25 July, 2013

Raising the Dead to Make a Pitch

Melbourne Herald Sun, Thursday July 25,2013

In his latest TV commercial Bruce Lee looks you intently in the eyes and advises "Follow your instincts, it's the most honest path." He dips his hand into a pool of water and lets it trickle through his fingers, "Be water, my friend".

This philosophy might be a little startling - after all the 90 second ad is promoting Johnny Walker Black Whisky to a Chinese audience, and is spoken by a renown teetotaller. Even more startling for a piece shot a few months ago, Lee has been dead for 40 years.

No, this example of raising the dead is done through the magic of computer graphics - with such skill and precision that you will have to look at it a couple of times to work out that it is in fact not real.

It took Joseph Kahn nearly a year to make and he is very proud of it. Which is really saying something - Kahn has made music videos for all the greats: Lady Gaga, Britney Spears, Christina Aguleira, Mariah Carey, Janet Jackson and almost every star of that magnitude.

His key piece of practice in CGI was the video for Kylie's All the Lovers. You know, the one with hoards of near-naked couples making love in the middle of New York and ending in orgy pyramid nearly as high as the surrounding skyscrapers. He's obviously not a man for simple solutions.

But computer graphics are going to bring a lot more spokespeople back to life. In Britain a superb commercial for Galaxy chocolate features Audrey Hepburn. Once again painted in CGI, this is the young, beautiful, sparkling Hepburn of Roman Holiday, as heart-melting as she was in life. Set to the music of Moon River, just in case you neglected to sob.

The animation was a long, hard process for the creative team and not surprisingly the most difficult part was getting those eyes right. But they do, which diffuses some of the anger at her ghost being brought back. It was done, incidentally, with the permission and support of her son.

Perhaps thinking about the range of colourless celebrities featuring in current boring ads, it's not surprising that directors would search back in time for interesting personalities.

For last year's J'Adore perfume campaign, Dior enlisted four of them, one living, three dead. Charlize Theron needed every ounce of her beauty and presence to match up against her co-stars: Grace Kelly, Marlene Dietrich and Marilyn Monroe. Just to add to the glitter, this over-the-top French commercial was shot in the Hall of Mirrors, in the Palace of Versailles.

But the process doesn't always work. When an American agency resurrected popcorn king Orville Redenbacher, who had spent a lifetime pitching his wares, it cost a fortune in CGI. Except... they didn't pull it off, and his attempted jollity was plain scary. It earned him the title: "Orville Deadenbacher - The Popcorn Zombie."

In fact, presenters can be a poor way to advertise your product, unless you have the right match between the speaker and what he or she is selling. Digging up a ghost adds some novelty value to the pitch, but that doesn't last long.

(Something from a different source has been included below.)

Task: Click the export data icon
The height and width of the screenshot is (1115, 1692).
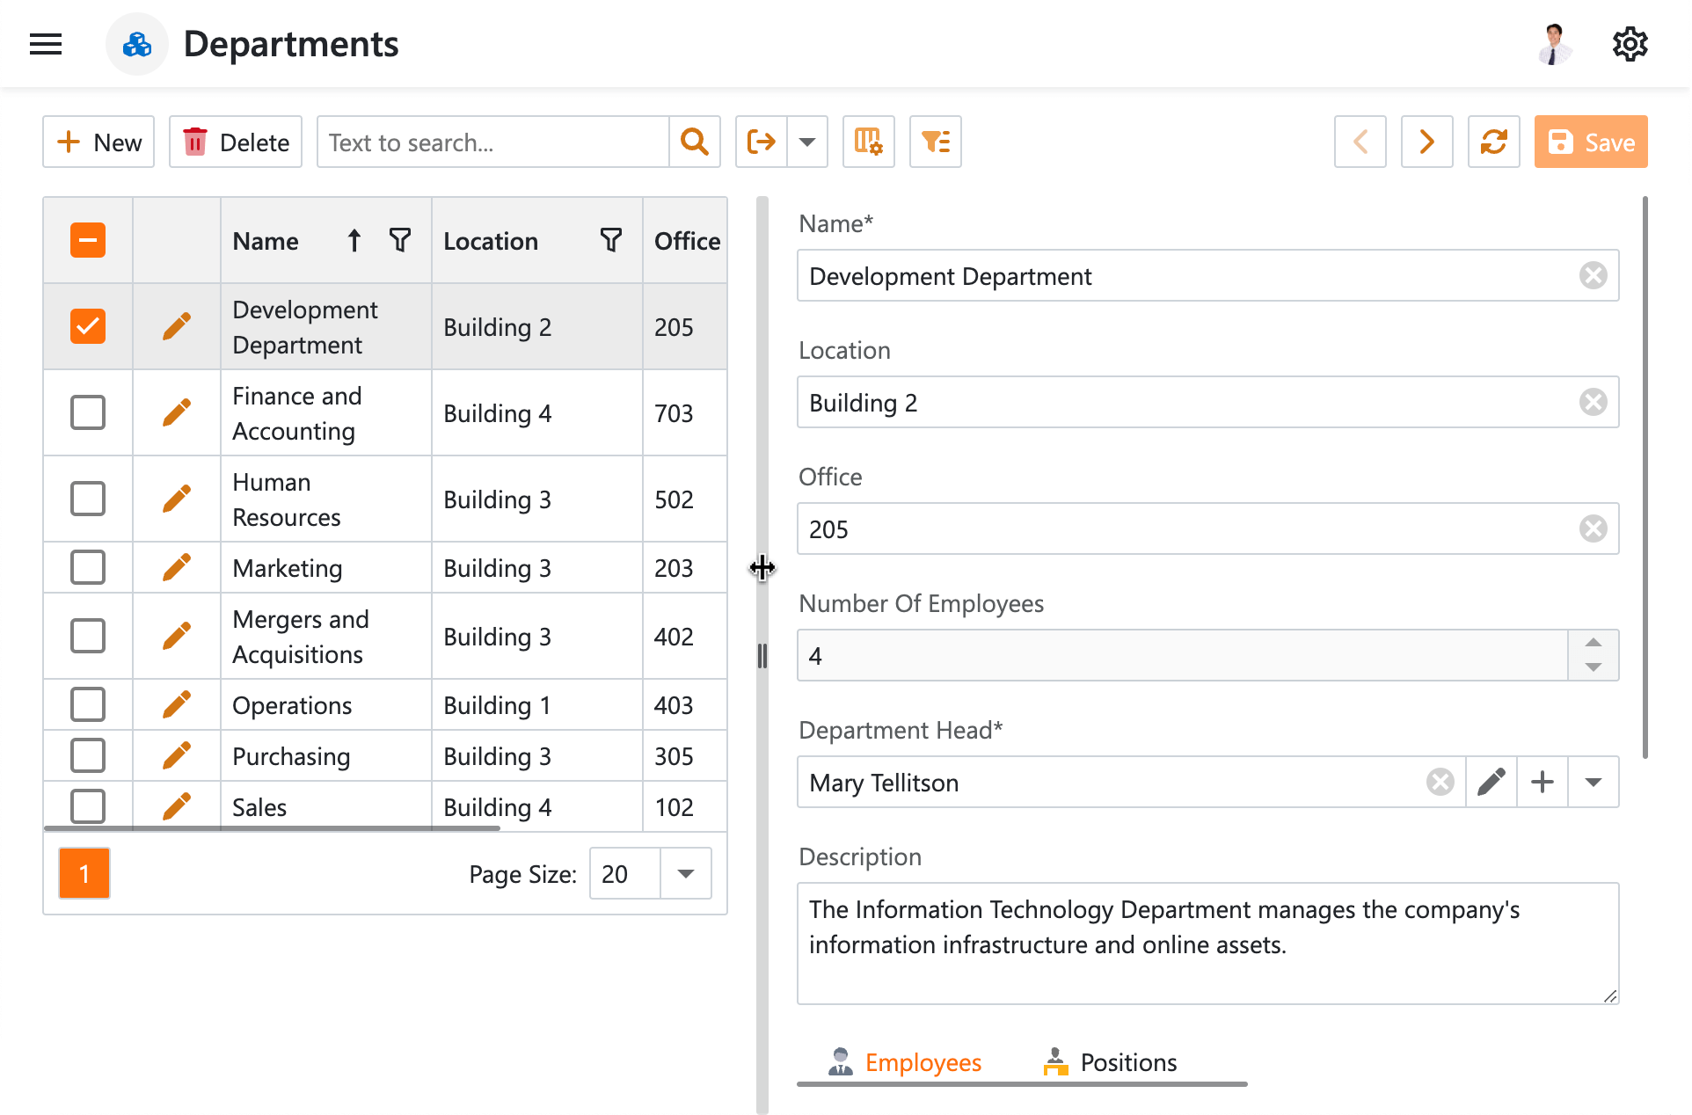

What you really need is an outstanding product, and a compelling reason to buy, within a clever commercial. Then whether you use a famous person or not is a factor - but it does not overwhelm the message. In fact, surveys have shown that celebrity endorsement is unimportant in whether the ad reached the viewer or not.

As researchers Ace Metrix observed in one report, "Creative components—not celebrity endorsements—drive positive responses from viewers and resonate across demographics."